▶ TASK
With the pictures omitted, write out all of the listing exactly.

▶ DATA PROVIDED
==================================================

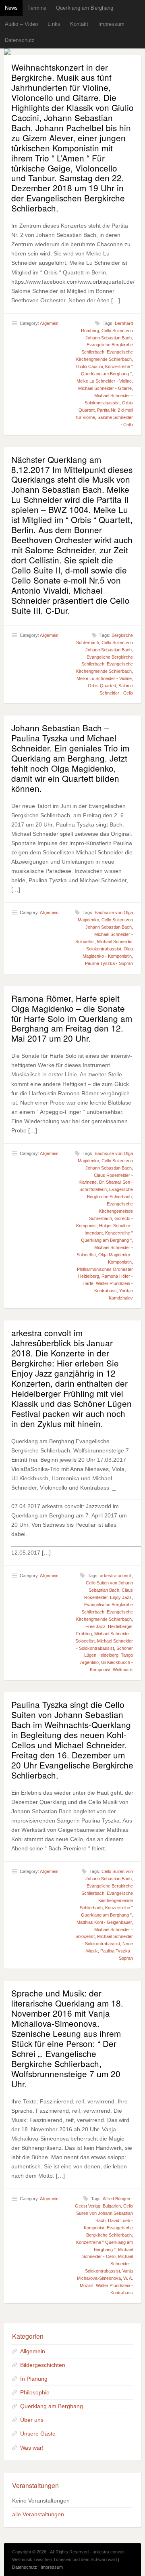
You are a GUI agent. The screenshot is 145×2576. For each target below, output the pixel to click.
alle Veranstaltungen (38, 2514)
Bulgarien (112, 2206)
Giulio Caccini (89, 366)
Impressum (111, 24)
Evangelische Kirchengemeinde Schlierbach (111, 1211)
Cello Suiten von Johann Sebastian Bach (104, 2213)
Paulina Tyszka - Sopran (109, 963)
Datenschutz (20, 40)
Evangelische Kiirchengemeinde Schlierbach (106, 1900)
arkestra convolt (116, 1575)
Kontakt (79, 24)
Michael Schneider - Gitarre (105, 388)
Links (54, 24)
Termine (36, 8)
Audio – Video (21, 24)
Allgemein (49, 323)
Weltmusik (123, 1669)
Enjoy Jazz (121, 1597)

==================================================

▶ EXPECTED OUTPUT
You are a GUI agent. The screenshot is 145×2576. For each target below, output the pixel to click.
alle Veranstaltungen (38, 2514)
Bulgarien (112, 2206)
Giulio Caccini (89, 366)
Impressum (111, 24)
Evangelische Kirchengemeinde Schlierbach (111, 1211)
Cello Suiten von Johann Sebastian Bach (104, 2213)
Paulina Tyszka - Sopran (109, 963)
Datenschutz (20, 40)
Evangelische Kiirchengemeinde Schlierbach (106, 1900)
arkestra convolt (116, 1575)
Kontakt (79, 24)
Michael Schneider - Gitarre (105, 388)
Links (54, 24)
Termine (36, 8)
Audio – Video (21, 24)
Allgemein (49, 323)
Weltmusik (123, 1669)
Enjoy Jazz (121, 1597)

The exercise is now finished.